Activity |
Pull every line containing the word "agent" out of the material below.

===============

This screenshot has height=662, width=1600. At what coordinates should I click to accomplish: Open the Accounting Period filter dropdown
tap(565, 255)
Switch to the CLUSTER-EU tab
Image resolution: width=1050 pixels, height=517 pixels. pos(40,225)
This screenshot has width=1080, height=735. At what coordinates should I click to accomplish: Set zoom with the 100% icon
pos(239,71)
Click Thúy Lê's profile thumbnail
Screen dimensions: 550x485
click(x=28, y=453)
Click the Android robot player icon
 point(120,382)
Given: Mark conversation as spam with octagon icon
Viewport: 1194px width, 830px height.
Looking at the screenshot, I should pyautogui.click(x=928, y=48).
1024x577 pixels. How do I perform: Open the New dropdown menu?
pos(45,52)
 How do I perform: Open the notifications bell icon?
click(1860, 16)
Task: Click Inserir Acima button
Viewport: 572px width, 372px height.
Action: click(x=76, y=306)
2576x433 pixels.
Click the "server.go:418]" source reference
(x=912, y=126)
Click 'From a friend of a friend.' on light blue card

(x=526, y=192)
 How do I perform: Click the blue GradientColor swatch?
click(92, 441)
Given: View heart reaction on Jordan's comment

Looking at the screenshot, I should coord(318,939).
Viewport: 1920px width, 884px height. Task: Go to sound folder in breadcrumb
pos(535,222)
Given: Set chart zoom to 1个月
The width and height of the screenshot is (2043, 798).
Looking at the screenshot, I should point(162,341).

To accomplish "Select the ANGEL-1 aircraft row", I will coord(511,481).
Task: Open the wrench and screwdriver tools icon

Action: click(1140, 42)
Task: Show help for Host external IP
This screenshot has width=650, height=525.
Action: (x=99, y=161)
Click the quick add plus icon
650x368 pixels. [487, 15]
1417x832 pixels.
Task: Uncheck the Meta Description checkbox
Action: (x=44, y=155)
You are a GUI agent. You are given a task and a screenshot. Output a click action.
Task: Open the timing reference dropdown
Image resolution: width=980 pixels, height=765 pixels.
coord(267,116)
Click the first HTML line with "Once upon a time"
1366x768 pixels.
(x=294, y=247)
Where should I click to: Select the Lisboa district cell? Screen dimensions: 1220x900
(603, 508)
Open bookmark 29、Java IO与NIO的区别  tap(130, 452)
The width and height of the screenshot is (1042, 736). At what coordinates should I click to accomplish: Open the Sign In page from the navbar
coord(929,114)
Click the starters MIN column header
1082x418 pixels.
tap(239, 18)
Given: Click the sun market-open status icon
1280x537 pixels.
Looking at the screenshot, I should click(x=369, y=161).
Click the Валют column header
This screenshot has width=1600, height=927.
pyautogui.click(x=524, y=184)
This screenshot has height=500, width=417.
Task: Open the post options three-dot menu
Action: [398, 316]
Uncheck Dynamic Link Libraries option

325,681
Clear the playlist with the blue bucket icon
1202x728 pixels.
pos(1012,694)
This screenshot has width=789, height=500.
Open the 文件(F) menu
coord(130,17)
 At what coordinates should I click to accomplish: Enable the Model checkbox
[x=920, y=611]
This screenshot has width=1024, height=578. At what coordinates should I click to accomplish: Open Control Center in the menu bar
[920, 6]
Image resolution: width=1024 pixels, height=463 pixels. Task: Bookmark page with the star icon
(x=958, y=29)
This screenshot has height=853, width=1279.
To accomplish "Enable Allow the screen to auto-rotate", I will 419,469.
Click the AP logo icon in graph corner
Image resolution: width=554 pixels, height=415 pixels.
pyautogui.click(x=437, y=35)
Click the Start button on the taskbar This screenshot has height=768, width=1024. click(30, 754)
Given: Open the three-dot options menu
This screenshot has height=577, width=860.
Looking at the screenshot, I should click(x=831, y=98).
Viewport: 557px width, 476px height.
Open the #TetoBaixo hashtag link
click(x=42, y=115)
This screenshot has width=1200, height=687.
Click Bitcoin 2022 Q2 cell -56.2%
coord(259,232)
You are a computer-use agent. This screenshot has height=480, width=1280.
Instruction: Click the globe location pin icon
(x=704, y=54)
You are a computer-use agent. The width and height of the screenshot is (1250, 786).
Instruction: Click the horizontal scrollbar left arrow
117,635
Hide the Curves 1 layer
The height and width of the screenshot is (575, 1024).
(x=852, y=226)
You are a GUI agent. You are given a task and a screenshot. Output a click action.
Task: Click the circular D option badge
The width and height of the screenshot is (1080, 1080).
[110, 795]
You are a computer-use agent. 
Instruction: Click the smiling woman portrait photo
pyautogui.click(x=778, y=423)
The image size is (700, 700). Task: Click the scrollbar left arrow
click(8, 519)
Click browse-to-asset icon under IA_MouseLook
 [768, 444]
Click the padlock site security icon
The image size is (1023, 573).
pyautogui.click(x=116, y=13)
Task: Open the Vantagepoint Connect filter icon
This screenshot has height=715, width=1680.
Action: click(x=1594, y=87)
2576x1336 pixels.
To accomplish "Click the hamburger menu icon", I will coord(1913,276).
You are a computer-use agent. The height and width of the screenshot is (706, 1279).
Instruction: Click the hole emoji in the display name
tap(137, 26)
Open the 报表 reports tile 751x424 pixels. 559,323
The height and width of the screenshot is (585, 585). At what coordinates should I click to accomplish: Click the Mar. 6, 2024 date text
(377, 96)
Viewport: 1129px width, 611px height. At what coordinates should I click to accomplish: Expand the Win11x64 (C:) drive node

===============

Task answer |
You are a GUI agent. You are given a task and a screenshot. Output a click action.
You are a computer-use agent. This screenshot has height=480, width=1280.
You are a computer-use agent. The width and height of the screenshot is (1250, 786).
You are a GUI agent. You are given a task and a screenshot. Output a click action.
You are a computer-use agent. 
You are a computer-use agent. The height and width of the screenshot is (706, 1279).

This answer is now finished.